«Perdona: se te ha caído el móvil». Y el tipo, sin inmutarse, se saca otro de un bolsillo de la cazadora. Teclea, desliza los dedos y vuelve a guardárselo mientras sigue caminando. Al rato, mete la mano en el bolsillo y, al sacar el te léfono, se le cae al suelo. Sigue caminando hasta un banco, donde se sienta y saca otro teléfono de la cazadora; teclea, desliza los dedos y vuelve a meterlo en un bolsillo. Reinicia la marcha. Son pasos seguros a saber dónde; sin prisa y sin apenas pausa; con decisión, mezclado en el enjambre urbano del ocaso, camuflado de panal en panal. Le suena el teléfono, mete la mano en el bolsillo y el teléfono cae sonando al suelo, donde un «crac» interrumpe el sonido zumbador. Pasa un pie por encima del cacharro hasta dedicarle un taconazo que aleja cualquier duda sobre el funcionamiento. De nuevo echa mano a un bolsillo de la cazadora mientras se detiene ante un escaparate cualquiera: teclea, desliza los dedos y vuelta a empezar; introduce el teléfono en la cazadora y prosigue su marcha.
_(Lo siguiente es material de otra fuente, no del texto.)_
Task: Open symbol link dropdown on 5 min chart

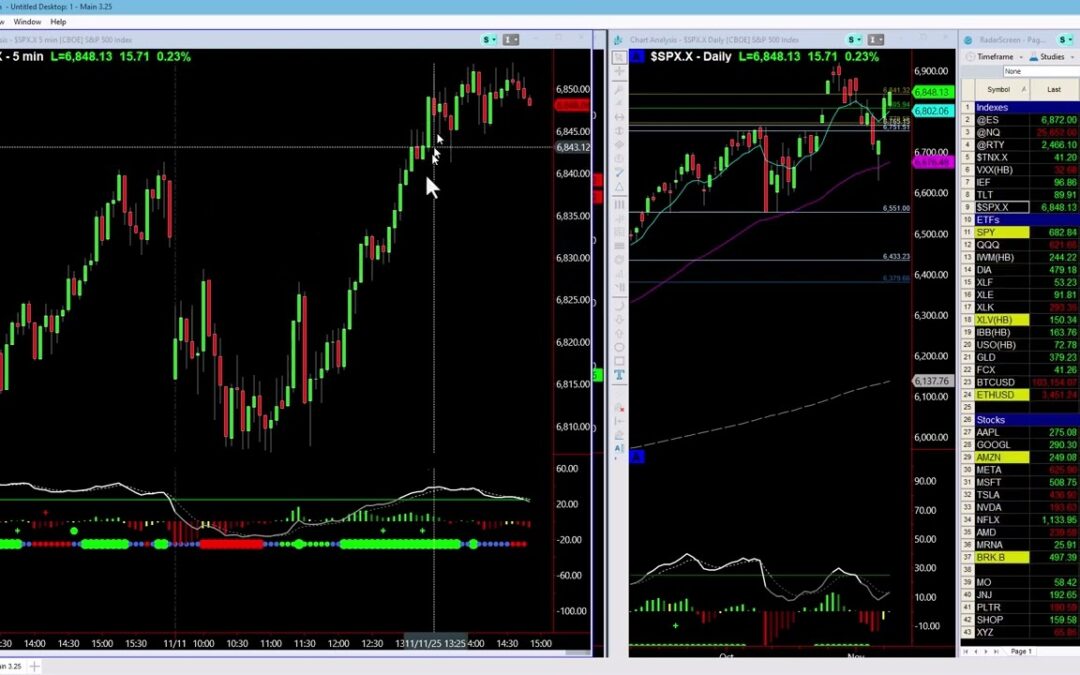Action: [487, 40]
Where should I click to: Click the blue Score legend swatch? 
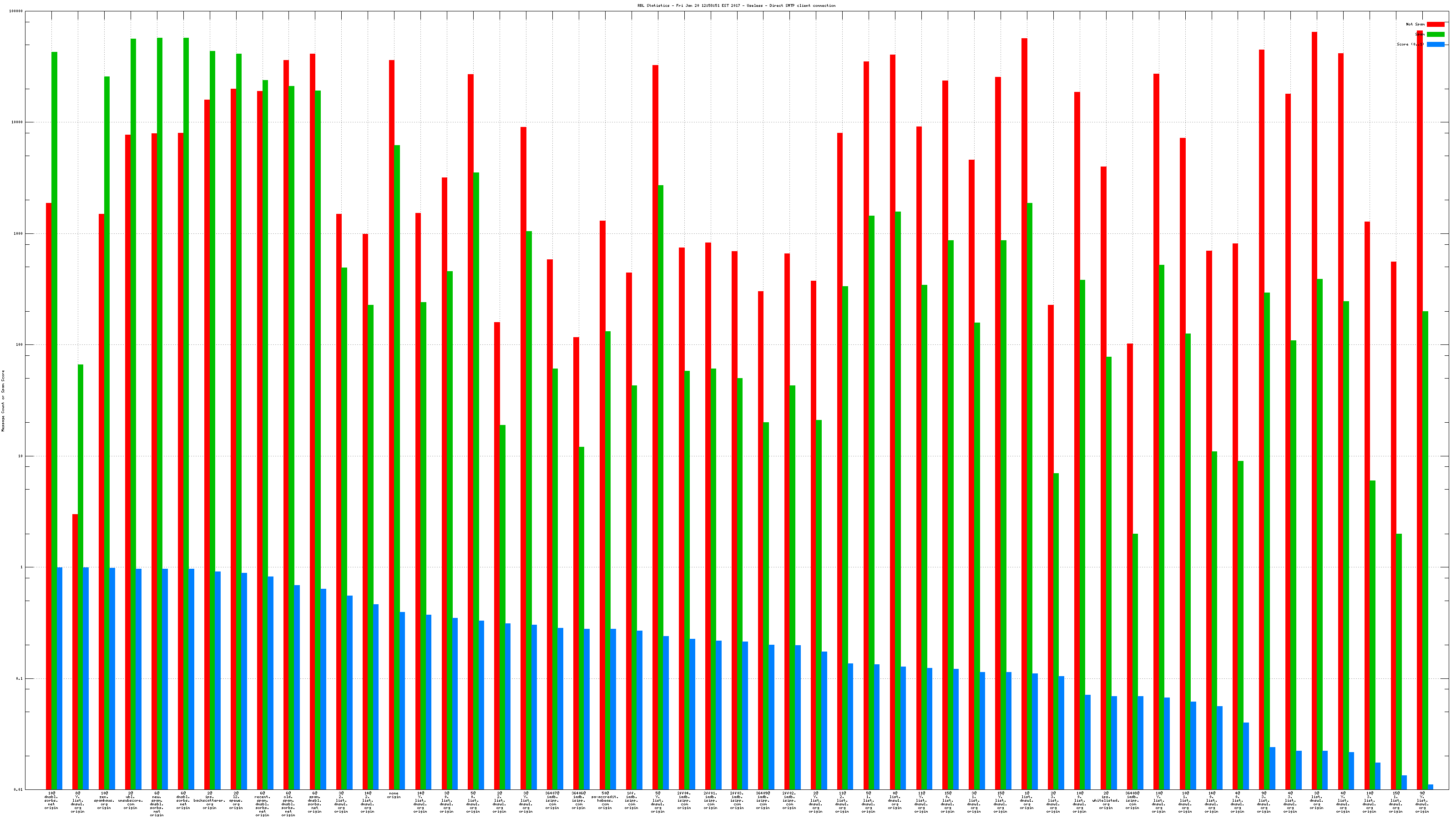pos(1435,44)
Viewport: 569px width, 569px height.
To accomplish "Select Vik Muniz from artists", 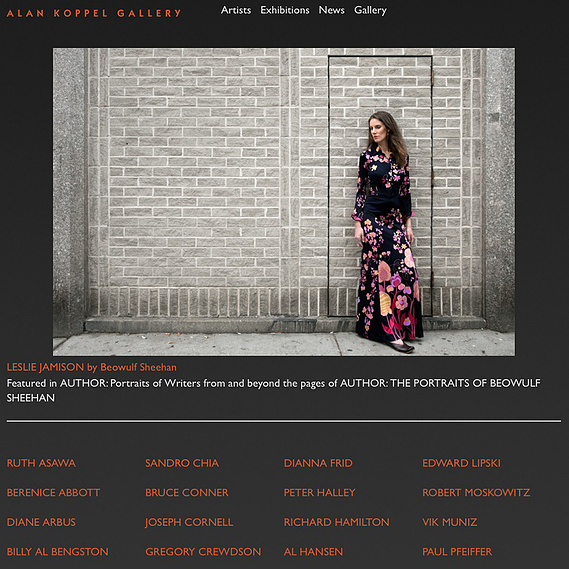I will tap(450, 522).
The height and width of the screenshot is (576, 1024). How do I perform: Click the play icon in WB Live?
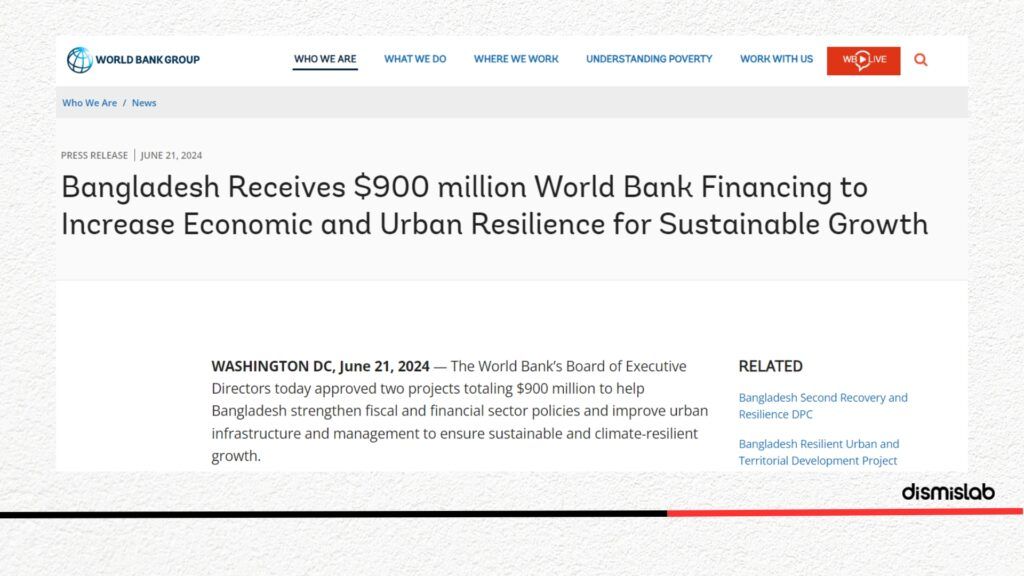click(863, 60)
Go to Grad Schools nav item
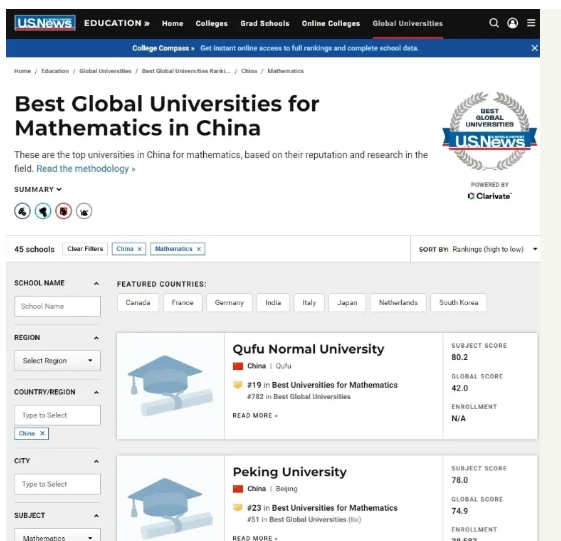This screenshot has width=561, height=541. pos(265,23)

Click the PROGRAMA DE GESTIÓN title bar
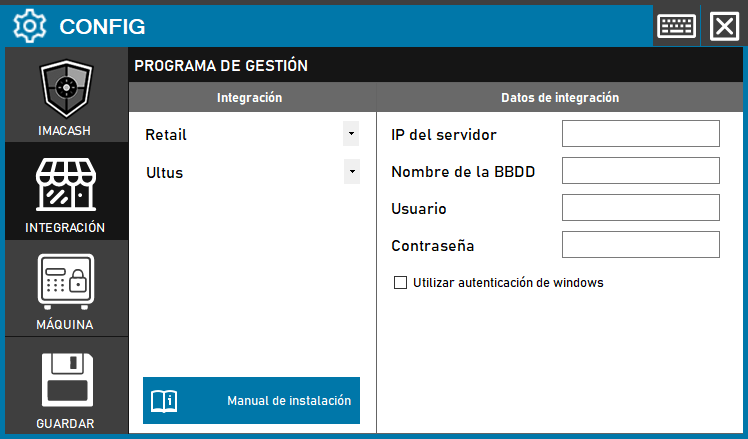[x=436, y=66]
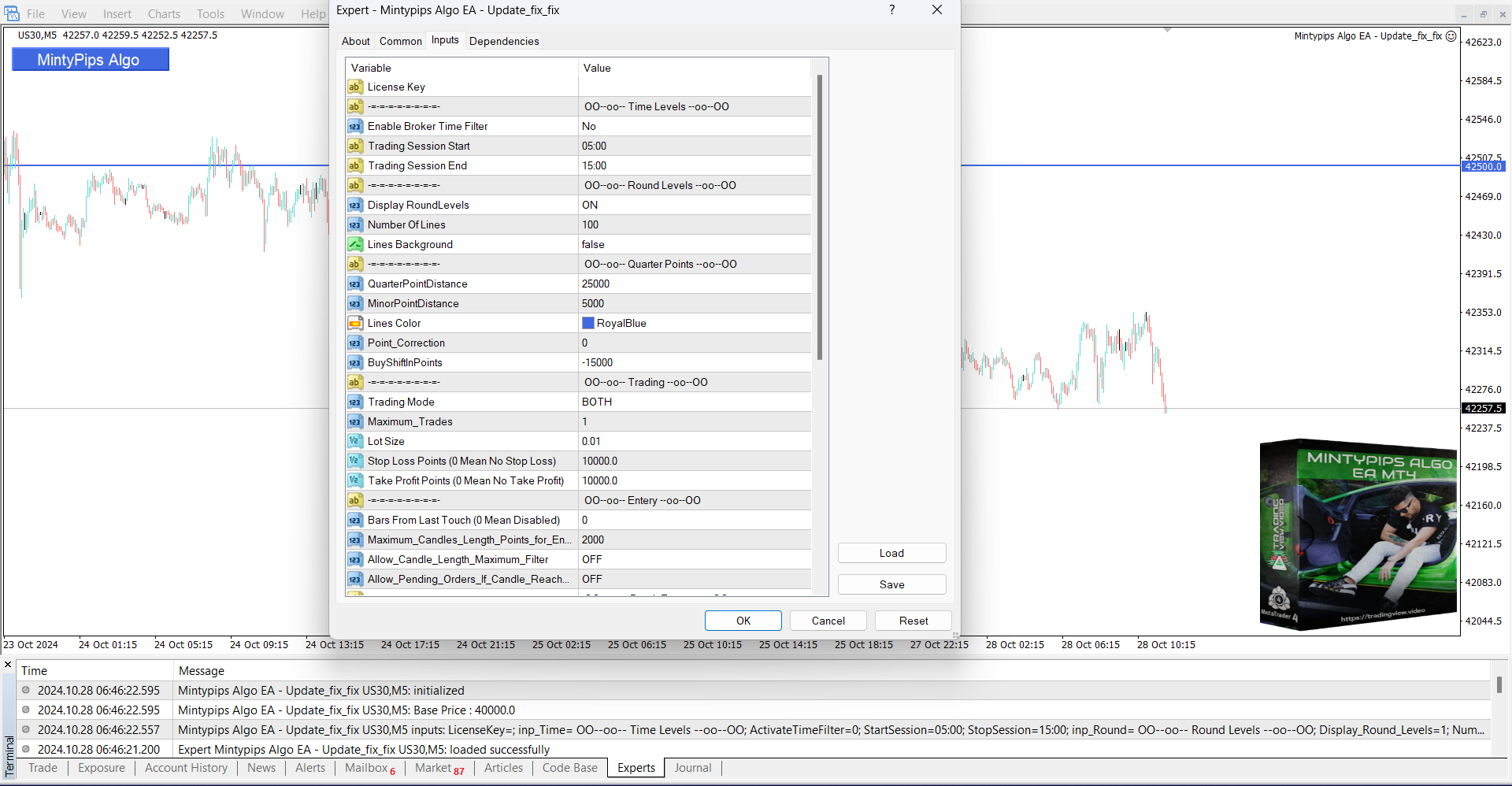1512x786 pixels.
Task: Click the RoyalBlue Lines Color swatch
Action: click(x=588, y=324)
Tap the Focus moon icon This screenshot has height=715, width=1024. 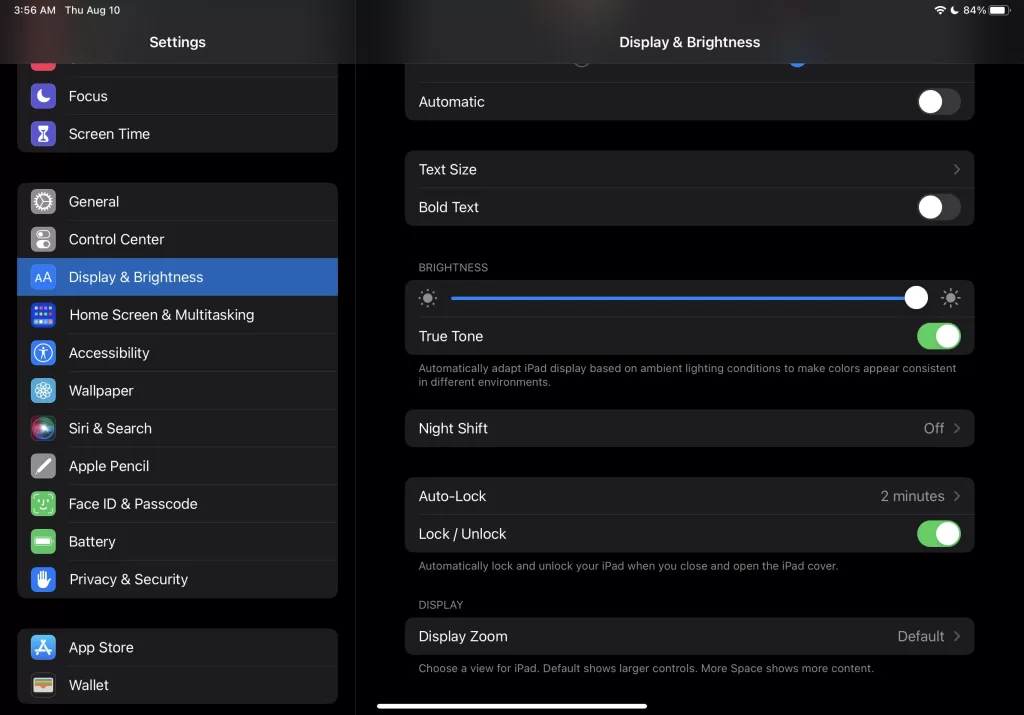pyautogui.click(x=43, y=96)
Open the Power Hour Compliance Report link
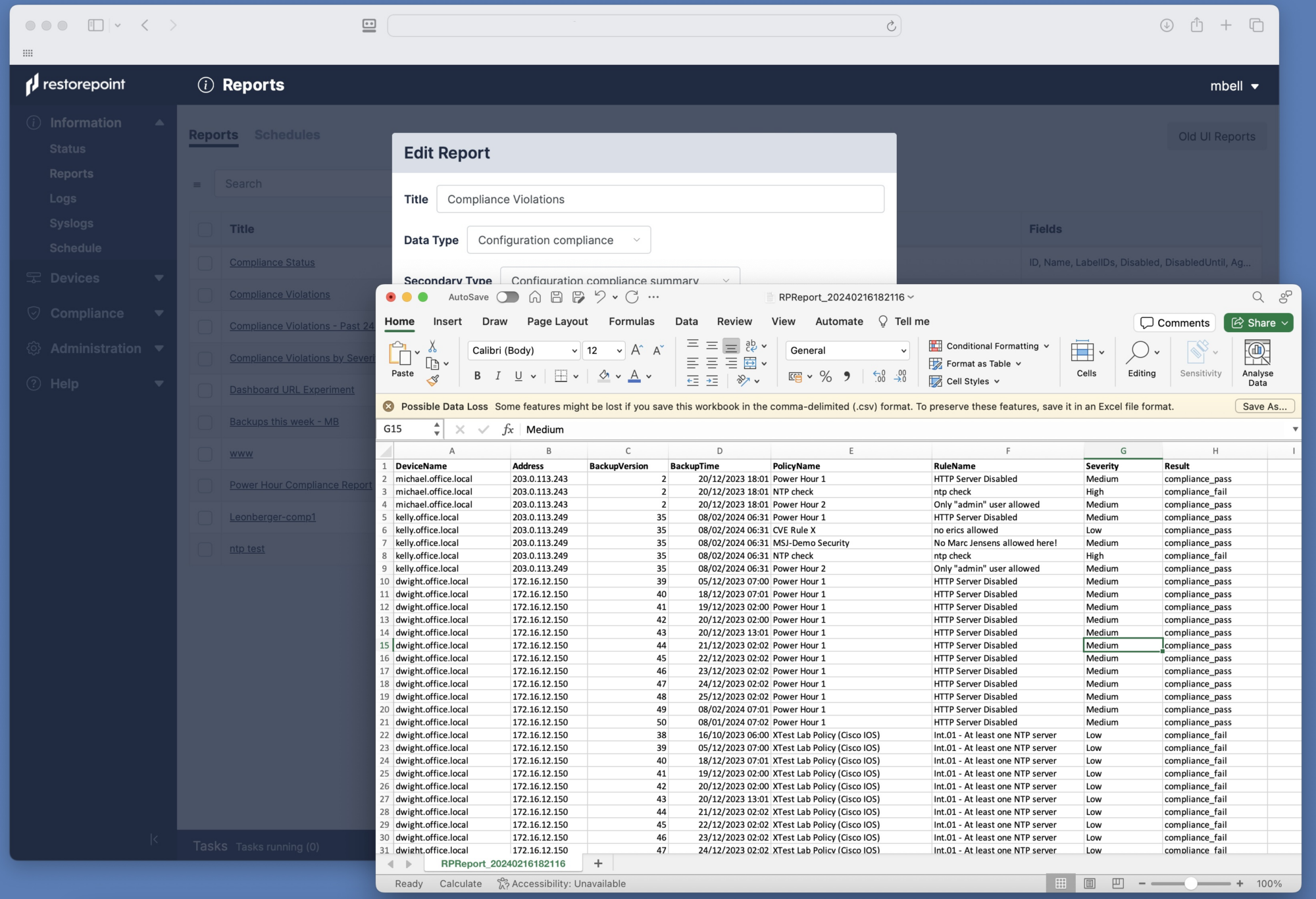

Ha cruzado la mediana ciudad de provincias y ha estrenado veintinueve teléfonos… Treinta; mantiene el trigésimo junto al trigémino mientras escucha pacientemente una voz familiar. No desea mostrarse impasible, sino prender fuego al celular después de haberlo arrojado contra el suelo segundos antes del paso de un fastuoso tráiler cargado de vigas de hormigón. La voz familiar al otro lado del auricular intuye que pasa algo y se lo hace notar: «No pareces muy contento». El aludido permanece inalterable, digiriendo la pérdida de teléfonos y dirigiendo la mirada al suelo, expectante a una recaída telefónica. Sigue la conversación: «Bien, has llegado a la casilla final: únicamente debes proteger el aparato desde el que hablas; es el único válido para afrontar el reto. ¿Estás preparado?». La voz se corta. Nuestro protagonista se ve asintiendo sin haber pronunciado «sí», se despega el aparato de la oreja, lo contempla mosqueado y procede a agarrarlo con ambas manos. Pero, sabe Dios por qué, el teléfono se desliza hacia arriba como una trucha recién pescada; en dos toques y perdiendo la compostura, parece a punto de atraparlo, pero, en el tercer zarpazo, el celular es golpeado y cae en el pilón de una fuente cercana. En esta ocasión decide mojarse: saca el teléfono chorreando; rápidamente, lo seca como puede con cuatro o cinco pañuelos de papel. Aunque la pantalla se ha mantenido encendida, no sabe si funciona. El sonido de una llamada entrante le confirma su deseo. Descuelga y escucha: «¿Sí o no?». Esta vez sí, el teléfono cae al suelo. Inexplicablemente, rebota hacia la calzada y es triturado por una hormigonera que pasaba por allí; no es un tráiler, pero casi. Tampoco es el avance de la película, pero, si el trigésimo teléfono hubiera sido la cinta, se la habrían destripado al final.
Alguien pasa al lado del perdedor de móviles. La voz resulta familiar: «Perdona: se te ha caído el móvil».